History was made at the Sydney Cricket Ground on the weekend. People who were there will talk about it for generations. Those who weren’t will say they were.

Years from now, our kids and grandkids will question us about 22 March 2014. What were you doing, they’ll ask, the day the Members stand did the Mexican wave?

For eons, the wave has gone around the SCG crowd only to come to a grinding halt at the end of the Noble stand. Indeed, one of the best things about the Sydney wave is the opportunity to boo the Members for their non-participation.

So there was genuine shock on Saturday night when the wave got going in the fifth innings of the Major League Baseball game between the Los Angeles Dodgers and the Arizona Diamondbacks and the Members got off their backsides and put their hands in the air like they just didn’t care.

Not everyone appreciated the sense of occasion, though. Probably not the SCG for one, having banned the wave to fairly laughable effect since 2007. And not a surprisingly large bunch of people who think the wave is simply not cool. 

“If you push aside the mind-numbing boredom of the Mexican wave,” sniffed one website, “…then you’d have to say the atmosphere was pretty good.” On TV, one of the American commentators expressed surprise that we even knew about the wave Down Under. He must have been gobsmacked we could string actual words together. “I miss that at home,” he said of the SCG wave, “as well as everything else from the 1980s.”

More than one person at the game assured their Twitter followers they were NOT doing the wave, while others expressed a severe attack of cultural cringe. Like this guy:

Being a bit of a dag, particularly in matters sport, it was news to me that the wave had fallen out of fashion. So before this groundswell becomes a wholesale backlash, here’s seven reasons to rave about the wave.

1. It’s got history

The wave has done the rounds at sporting grounds around the globe for more than 30 years. While an odd assortment of people take credit for inventing it in the 70s and 80s, from Canadians to Ronald Reagan fans to a bloke called Krazy George Henderson, it was at the 1986 football World Cup in Mexico that a global audience first clapped eyes on it.

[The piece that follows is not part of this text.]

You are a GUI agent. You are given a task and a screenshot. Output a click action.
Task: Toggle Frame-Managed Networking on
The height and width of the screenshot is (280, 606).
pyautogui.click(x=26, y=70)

You can’t just chuck out that kind of history overnight.

2. It’s a team sport

Like Tom Hanks shouting ‘Look what I have created” after making fire in Castaway, there is something deeply satisfying about watching a wave you have helped build wend its way around a stadium. It bonds a crowd, it transcends team allegiances, it’s the way to world peace.

3. Cool people do it

Embed from Getty Images

See?

4. Mexico is so hot right now

Have you seen the recent proliferation of Mexican restaurants? Noticed more of your mates have been going to Acapulco? Witnessed the growing interest in the Mexican economy? Seen how many celebrities holiday at Cancun? Now is not the time to be jumping off the Mexico bandwagon.

5. Banning it doesn’t work, does it SCG?

"Any children doing the wave will be sold to the circus"
“Any children doing the wave will be sold to the circus”

A few years ago, the Texas Rangers baseball team banned the wave, claiming it distracted the players at inopportune times and was akin to “giving the middle finger to the guys on the field”. They went so far as to telling kids they’d be sold to the circus for doing the wave. You think I’m joking.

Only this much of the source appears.